:: SOURCE DATA ::

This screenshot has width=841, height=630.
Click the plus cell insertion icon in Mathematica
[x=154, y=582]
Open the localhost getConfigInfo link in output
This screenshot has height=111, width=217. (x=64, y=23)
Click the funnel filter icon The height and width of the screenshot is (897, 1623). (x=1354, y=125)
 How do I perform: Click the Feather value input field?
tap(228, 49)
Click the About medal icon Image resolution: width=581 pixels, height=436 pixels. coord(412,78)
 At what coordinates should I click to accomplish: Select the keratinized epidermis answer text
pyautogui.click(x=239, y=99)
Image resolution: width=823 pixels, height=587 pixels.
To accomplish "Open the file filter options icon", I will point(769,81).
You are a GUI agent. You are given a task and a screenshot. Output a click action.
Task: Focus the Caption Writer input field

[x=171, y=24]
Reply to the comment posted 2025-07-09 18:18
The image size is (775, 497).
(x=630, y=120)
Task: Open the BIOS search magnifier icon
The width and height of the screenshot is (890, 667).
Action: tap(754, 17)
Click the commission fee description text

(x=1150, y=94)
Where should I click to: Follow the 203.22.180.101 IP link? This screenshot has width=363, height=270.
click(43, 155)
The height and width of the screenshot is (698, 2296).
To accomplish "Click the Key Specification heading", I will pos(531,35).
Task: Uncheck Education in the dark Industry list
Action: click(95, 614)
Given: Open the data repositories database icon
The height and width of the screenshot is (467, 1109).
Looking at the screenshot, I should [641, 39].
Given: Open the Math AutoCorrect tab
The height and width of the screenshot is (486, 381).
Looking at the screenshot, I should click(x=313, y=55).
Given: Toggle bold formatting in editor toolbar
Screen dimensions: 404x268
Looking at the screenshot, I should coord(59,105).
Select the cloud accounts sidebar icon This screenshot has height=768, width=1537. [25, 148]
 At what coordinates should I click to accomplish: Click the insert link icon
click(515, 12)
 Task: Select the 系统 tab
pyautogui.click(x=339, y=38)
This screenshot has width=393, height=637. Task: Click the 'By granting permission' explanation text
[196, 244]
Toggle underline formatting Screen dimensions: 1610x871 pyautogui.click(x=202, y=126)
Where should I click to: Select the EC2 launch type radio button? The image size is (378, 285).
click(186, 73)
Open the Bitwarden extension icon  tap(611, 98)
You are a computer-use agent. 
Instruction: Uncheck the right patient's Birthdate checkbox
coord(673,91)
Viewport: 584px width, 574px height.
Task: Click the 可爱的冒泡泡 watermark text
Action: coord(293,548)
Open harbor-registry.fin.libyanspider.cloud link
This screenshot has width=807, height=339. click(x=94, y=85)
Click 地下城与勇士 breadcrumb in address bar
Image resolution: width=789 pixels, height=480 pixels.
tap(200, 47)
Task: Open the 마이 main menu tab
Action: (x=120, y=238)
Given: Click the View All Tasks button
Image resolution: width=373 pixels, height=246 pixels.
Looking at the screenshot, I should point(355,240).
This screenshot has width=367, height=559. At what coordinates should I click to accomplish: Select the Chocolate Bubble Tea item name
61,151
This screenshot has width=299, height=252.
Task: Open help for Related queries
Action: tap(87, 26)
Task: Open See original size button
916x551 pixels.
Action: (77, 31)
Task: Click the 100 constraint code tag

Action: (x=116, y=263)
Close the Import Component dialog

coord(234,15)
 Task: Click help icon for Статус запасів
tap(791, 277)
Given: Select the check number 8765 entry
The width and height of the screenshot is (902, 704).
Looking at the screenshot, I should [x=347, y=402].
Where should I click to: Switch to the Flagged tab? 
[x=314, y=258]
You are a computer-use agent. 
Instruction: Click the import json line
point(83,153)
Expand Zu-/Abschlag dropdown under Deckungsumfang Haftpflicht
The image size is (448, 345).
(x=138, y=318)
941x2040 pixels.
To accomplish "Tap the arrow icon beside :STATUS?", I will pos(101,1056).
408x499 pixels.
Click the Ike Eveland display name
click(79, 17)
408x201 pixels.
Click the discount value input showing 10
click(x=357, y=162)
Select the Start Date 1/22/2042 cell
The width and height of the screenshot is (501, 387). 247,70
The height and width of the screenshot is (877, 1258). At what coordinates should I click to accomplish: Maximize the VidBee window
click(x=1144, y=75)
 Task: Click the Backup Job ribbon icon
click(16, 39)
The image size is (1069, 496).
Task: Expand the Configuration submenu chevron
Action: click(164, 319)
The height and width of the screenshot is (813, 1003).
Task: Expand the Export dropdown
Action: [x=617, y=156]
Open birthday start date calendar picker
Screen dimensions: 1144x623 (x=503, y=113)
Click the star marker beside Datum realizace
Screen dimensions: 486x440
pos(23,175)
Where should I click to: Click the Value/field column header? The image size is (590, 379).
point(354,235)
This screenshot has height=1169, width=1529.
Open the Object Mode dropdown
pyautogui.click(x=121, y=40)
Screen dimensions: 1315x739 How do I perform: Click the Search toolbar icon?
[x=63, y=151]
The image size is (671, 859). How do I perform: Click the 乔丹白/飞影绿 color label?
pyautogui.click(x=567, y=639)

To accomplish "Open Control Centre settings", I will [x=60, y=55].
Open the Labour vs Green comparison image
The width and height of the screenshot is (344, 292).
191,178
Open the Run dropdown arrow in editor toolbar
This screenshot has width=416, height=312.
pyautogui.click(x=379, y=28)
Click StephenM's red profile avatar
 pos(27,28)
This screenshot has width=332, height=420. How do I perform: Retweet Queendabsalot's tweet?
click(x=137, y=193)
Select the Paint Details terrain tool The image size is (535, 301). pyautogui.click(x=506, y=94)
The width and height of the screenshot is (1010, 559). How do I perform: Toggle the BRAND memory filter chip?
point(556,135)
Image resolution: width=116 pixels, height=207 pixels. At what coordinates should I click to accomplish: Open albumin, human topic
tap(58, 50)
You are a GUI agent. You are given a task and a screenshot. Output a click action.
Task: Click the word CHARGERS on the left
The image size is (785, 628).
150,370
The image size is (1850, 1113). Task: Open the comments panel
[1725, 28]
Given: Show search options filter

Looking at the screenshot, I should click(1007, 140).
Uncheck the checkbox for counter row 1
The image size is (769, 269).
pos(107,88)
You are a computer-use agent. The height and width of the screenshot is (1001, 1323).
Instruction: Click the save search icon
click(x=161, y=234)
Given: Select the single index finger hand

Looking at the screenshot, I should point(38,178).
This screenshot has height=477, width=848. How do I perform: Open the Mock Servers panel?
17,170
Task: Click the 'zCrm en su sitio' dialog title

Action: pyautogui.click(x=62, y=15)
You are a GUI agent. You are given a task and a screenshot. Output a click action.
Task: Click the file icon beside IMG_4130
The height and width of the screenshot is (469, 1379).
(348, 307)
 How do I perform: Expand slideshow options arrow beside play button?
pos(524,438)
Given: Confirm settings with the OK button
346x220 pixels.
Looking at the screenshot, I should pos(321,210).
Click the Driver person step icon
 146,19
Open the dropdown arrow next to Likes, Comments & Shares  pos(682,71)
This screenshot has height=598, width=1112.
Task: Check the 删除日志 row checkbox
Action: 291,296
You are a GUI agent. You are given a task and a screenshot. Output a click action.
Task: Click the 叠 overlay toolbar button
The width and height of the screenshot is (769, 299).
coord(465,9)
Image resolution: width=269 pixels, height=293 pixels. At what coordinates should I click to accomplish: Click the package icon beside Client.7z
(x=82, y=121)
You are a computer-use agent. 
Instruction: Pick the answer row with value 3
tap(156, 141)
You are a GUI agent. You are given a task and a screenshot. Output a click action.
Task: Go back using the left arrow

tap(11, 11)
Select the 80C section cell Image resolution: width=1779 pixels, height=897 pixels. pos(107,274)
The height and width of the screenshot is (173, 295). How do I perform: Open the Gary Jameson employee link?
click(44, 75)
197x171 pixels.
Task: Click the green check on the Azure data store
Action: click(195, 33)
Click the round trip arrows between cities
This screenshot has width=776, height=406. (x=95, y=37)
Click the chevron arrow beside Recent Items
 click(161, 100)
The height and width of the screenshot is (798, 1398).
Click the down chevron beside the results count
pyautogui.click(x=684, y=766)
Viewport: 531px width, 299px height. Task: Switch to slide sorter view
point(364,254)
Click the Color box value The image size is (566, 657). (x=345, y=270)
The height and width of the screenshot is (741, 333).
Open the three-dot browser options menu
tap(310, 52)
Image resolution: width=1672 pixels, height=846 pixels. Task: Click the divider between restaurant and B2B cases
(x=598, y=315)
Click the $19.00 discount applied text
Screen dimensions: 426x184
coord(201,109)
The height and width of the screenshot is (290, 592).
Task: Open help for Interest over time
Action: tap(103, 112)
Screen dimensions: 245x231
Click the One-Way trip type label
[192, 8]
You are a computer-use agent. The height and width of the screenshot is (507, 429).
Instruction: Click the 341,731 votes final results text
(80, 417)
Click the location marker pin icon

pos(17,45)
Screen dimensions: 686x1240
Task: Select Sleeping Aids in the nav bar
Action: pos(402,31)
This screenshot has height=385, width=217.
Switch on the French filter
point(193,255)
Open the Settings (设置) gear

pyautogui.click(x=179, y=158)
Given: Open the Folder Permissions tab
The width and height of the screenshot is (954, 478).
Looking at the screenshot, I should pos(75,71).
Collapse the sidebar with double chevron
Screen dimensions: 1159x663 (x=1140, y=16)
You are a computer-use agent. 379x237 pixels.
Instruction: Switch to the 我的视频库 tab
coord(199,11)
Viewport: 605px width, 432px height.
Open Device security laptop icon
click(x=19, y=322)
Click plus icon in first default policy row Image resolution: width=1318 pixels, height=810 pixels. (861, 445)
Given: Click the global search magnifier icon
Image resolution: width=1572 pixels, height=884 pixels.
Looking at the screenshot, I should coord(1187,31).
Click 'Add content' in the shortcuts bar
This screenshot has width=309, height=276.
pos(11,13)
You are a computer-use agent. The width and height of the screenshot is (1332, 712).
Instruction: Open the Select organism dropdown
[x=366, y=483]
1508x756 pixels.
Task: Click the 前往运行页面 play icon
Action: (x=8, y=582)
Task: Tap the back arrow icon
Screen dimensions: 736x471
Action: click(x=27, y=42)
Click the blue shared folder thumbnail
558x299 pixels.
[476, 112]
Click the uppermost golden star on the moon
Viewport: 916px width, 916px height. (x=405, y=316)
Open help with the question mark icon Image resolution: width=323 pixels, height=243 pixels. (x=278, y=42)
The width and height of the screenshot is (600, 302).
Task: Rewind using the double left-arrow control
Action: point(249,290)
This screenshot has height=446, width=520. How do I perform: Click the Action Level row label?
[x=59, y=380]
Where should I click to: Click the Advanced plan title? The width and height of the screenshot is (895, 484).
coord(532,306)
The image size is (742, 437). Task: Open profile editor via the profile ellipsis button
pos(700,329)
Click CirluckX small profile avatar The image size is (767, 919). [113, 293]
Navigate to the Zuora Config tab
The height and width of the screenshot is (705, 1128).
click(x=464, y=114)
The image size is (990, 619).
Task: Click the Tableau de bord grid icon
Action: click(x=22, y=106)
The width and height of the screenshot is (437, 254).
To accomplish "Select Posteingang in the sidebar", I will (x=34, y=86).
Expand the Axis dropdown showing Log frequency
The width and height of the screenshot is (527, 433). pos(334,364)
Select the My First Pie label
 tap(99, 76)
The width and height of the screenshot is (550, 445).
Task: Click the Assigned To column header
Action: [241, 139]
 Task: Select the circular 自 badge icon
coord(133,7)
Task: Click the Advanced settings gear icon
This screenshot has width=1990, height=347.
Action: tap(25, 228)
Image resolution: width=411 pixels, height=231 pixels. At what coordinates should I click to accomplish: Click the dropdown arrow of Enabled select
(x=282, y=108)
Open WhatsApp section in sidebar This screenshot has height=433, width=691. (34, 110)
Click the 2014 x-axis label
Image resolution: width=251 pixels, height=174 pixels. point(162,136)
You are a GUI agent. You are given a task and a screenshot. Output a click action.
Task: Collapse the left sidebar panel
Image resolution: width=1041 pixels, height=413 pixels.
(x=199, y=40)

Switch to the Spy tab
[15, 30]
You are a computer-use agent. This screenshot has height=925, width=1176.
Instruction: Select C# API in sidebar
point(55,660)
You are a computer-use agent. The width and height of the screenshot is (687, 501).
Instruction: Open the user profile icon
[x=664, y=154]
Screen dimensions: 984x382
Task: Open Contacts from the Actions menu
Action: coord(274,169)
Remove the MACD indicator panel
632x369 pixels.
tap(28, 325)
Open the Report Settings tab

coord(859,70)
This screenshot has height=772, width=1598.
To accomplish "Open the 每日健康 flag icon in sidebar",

:::

*INSTRUCTION*
Edit the part of the data that opens with the line containing "Open the dropdown" and closes with the line containing "tap(156, 141)". Replace "package icon" with "archive icon", leave everything else unchanged, and give back only those lines.

*TASK SOLUTION*
Open the dropdown arrow next to Likes, Comments & Shares  pos(682,71)
This screenshot has height=598, width=1112.
Task: Check the 删除日志 row checkbox
Action: 291,296
You are a GUI agent. You are given a task and a screenshot. Output a click action.
Task: Click the 叠 overlay toolbar button
The width and height of the screenshot is (769, 299).
coord(465,9)
Image resolution: width=269 pixels, height=293 pixels. At what coordinates should I click to accomplish: Click the archive icon beside Client.7z
(x=82, y=121)
You are a computer-use agent. 
Instruction: Pick the answer row with value 3
tap(156, 141)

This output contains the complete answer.